### Aufgabenliste
1. Geben Sie in den Zeilen den Abschnitt von der Zeile mit „Screen dimensions: 1156x629“ bis einschließlich der Zeile mit „Click the Encrypted“ erneut wieder und ersetzen Sie darin „Viewport“ durch „Bildschirmbereich“, ohne sonst etwas zu ändern.
2. Führen Sie die Forumsdiskussion über das Projekt einer Buffed-Gilde an der Stelle fort, an der sie aufhört.

# Projekt: Buffedgilde



## Mungamau (31. März 2009)

Hiho Buffies!

Ihr habt schon richtig gelesen, das soll ein Projekt meinerseits sein. Die erste Gilde, die nur Buffed.de Mitglieder enthalten soll, möchte ich gerne aufmachen. Einzigste Vorraussetzung: Man muss im Forum hier registriert sein.

Was meint ihr dazu und meint ihr, wir könnten es umsetzen? Wenn ja, wer wprde mitmachen?

PS: Hordegilde


----------



## DonVerse (31. März 2009)

ist schon.. aehm.. circa 10.000x vorgeschlagen worden >.>


----------



## Dropz (31. März 2009)

Aber wenn da jemand reinwill dann registriert er sich einfach schnell und beteiligt sich trotzdem nicht am Forum das registrieren geht einfach und ist in ein paar Minuten erledigt


----------



## Natsumee (31. März 2009)

nö horde ist blöd und stinkt 


			Dieser Inhalt steht nur eingeloggten Mitgliedern zur Verfügung.
        



nach ner weile geht sie eh kaputt

es gab sicher schon 100 buffed gilden^^


----------



## Scrätcher (31. März 2009)

Mungamau schrieb:


> Hiho Buffies!
> 
> Ihr habt schon richtig gelesen, das soll ein Projekt meinerseits sein. *Die erste Gilde, die nur Buffed.de Mitglieder enthalten soll,* möchte ich gerne aufmachen. Einzigste Vorraussetzung: Man muss im Forum hier registriert sein.

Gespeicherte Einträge

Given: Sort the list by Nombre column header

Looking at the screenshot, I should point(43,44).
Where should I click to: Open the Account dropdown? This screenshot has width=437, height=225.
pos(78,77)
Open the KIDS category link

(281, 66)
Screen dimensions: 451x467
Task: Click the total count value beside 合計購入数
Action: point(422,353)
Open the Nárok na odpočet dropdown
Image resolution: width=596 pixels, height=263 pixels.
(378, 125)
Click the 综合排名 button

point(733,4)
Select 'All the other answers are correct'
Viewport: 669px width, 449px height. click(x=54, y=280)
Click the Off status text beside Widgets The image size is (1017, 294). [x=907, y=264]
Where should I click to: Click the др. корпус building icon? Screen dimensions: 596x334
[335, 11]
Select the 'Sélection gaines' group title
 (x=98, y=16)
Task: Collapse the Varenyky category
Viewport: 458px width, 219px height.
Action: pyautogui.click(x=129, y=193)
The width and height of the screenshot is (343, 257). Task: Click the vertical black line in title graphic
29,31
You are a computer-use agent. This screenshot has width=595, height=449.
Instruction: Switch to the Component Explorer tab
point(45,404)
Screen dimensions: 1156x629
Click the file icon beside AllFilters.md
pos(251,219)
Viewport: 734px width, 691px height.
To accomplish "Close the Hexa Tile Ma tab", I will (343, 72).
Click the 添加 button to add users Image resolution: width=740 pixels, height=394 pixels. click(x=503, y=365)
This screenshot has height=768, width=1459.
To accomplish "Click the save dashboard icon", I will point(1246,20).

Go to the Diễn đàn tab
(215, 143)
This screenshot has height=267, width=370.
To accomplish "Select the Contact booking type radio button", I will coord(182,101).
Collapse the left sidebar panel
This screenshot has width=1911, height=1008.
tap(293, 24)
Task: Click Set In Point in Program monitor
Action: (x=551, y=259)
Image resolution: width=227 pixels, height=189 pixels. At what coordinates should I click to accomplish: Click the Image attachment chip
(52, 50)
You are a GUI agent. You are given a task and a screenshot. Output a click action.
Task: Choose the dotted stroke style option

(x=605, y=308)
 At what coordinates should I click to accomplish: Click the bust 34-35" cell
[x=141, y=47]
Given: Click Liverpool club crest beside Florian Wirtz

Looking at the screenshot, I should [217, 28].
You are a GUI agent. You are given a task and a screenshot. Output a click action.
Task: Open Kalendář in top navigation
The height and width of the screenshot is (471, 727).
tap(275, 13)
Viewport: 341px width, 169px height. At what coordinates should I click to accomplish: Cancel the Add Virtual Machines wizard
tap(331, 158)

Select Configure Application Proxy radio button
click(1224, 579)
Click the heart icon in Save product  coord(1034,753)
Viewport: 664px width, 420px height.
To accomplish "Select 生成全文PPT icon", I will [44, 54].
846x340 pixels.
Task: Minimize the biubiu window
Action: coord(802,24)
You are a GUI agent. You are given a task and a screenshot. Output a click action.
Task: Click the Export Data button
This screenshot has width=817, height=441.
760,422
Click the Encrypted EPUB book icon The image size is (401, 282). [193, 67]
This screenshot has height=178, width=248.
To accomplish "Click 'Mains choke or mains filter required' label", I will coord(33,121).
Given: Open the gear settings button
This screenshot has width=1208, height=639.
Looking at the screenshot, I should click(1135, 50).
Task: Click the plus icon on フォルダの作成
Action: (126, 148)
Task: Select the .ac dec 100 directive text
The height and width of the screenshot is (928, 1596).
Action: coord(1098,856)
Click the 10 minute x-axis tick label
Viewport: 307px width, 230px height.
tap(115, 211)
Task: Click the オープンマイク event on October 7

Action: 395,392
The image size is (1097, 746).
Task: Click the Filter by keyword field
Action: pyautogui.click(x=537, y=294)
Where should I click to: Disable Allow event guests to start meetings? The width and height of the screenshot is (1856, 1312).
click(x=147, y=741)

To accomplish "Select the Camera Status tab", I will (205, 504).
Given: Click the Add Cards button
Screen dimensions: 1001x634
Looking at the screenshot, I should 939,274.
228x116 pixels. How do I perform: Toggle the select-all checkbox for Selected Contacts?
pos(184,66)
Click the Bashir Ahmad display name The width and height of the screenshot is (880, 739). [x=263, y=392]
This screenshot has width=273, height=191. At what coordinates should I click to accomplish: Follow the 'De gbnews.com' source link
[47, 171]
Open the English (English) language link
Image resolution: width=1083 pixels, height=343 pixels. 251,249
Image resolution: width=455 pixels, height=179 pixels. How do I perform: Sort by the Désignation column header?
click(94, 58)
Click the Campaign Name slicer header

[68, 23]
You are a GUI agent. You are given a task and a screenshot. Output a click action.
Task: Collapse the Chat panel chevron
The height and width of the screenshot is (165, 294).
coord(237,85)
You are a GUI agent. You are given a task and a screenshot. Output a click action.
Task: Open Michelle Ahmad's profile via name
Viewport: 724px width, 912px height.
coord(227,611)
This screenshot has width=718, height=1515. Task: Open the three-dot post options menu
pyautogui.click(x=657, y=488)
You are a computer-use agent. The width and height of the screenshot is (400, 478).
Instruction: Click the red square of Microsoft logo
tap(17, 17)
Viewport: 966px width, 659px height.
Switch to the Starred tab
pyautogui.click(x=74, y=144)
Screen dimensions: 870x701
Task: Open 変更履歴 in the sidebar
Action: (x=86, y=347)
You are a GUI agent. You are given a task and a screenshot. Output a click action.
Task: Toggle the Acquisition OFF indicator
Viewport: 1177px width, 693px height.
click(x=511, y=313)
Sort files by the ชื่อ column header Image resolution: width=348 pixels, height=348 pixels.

### Antworten
1.
Screen dimensions: 1156x629
Click the file icon beside AllFilters.md
pos(251,219)
Bildschirmbereich: 734px width, 691px height.
To accomplish "Close the Hexa Tile Ma tab", I will (343, 72).
Click the 添加 button to add users Image resolution: width=740 pixels, height=394 pixels. click(x=503, y=365)
This screenshot has height=768, width=1459.
To accomplish "Click the save dashboard icon", I will point(1246,20).

Go to the Diễn đàn tab
(215, 143)
This screenshot has height=267, width=370.
To accomplish "Select the Contact booking type radio button", I will coord(182,101).
Collapse the left sidebar panel
This screenshot has width=1911, height=1008.
tap(293, 24)
Task: Click Set In Point in Program monitor
Action: (x=551, y=259)
Image resolution: width=227 pixels, height=189 pixels. At what coordinates should I click to accomplish: Click the Image attachment chip
(52, 50)
You are a GUI agent. You are given a task and a screenshot. Output a click action.
Task: Choose the dotted stroke style option

(x=605, y=308)
 At what coordinates should I click to accomplish: Click the bust 34-35" cell
[x=141, y=47]
Given: Click Liverpool club crest beside Florian Wirtz

Looking at the screenshot, I should [217, 28].
You are a GUI agent. You are given a task and a screenshot. Output a click action.
Task: Open Kalendář in top navigation
The height and width of the screenshot is (471, 727).
tap(275, 13)
Bildschirmbereich: 341px width, 169px height. At what coordinates should I click to accomplish: Cancel the Add Virtual Machines wizard
tap(331, 158)

Select Configure Application Proxy radio button
click(1224, 579)
Click the heart icon in Save product  coord(1034,753)
Bildschirmbereich: 664px width, 420px height.
To accomplish "Select 生成全文PPT icon", I will [44, 54].
846x340 pixels.
Task: Minimize the biubiu window
Action: coord(802,24)
You are a GUI agent. You are given a task and a screenshot. Output a click action.
Task: Click the Export Data button
This screenshot has width=817, height=441.
760,422
Click the Encrypted EPUB book icon The image size is (401, 282). [193, 67]

2.
> 
> ...



dickes Gz! Ich hab glaub auf Konsortium noch nen Lv 13 in der Gilde Buffed aus einem, laut deiner Aussage "nie-existenden Gilde"!^^ Davon abgesehen gibt es sowas wie ne "BuffedGilde" ich such mal kurz den Namen von denen warte...


----------



## SueySite (31. März 2009)

"Mitmoons" <- wenn ich nicht irre ist dies der Name der aktuell existierenden und gesunden Buffed bzw myBuffed Gilde.


----------



## Mungamau (31. März 2009)

Mitmoons... ok, an die hab ich nicht gedacht

Dann wird es eben die 2. Buffedgilde


----------



## Scrätcher (31. März 2009)

Natsumee schrieb:


> nö horde ist blöd und stinkt
> 
> 
> Dieser Inhalt steht nur eingeloggten Mitgliedern zur Verfügung.



Hast du heute morgen nen Gnom gefrühstückt? War dein Dranai zu lange ohne Wasser in der Sonne? Oder hast deinen Nachtelf am Tag gespielt?

Man man man! ^^


Zum Thema:

Ich erkundige mich grad. *pfeif*


----------



## neo1986 (31. März 2009)

Würde auf Dalvengyr gerne mitmachen aber dafür extra auf nem anderen server anfangen nein.


----------



## Stevesteel (31. März 2009)

Ich halte von solch einer fixen Idee nichts.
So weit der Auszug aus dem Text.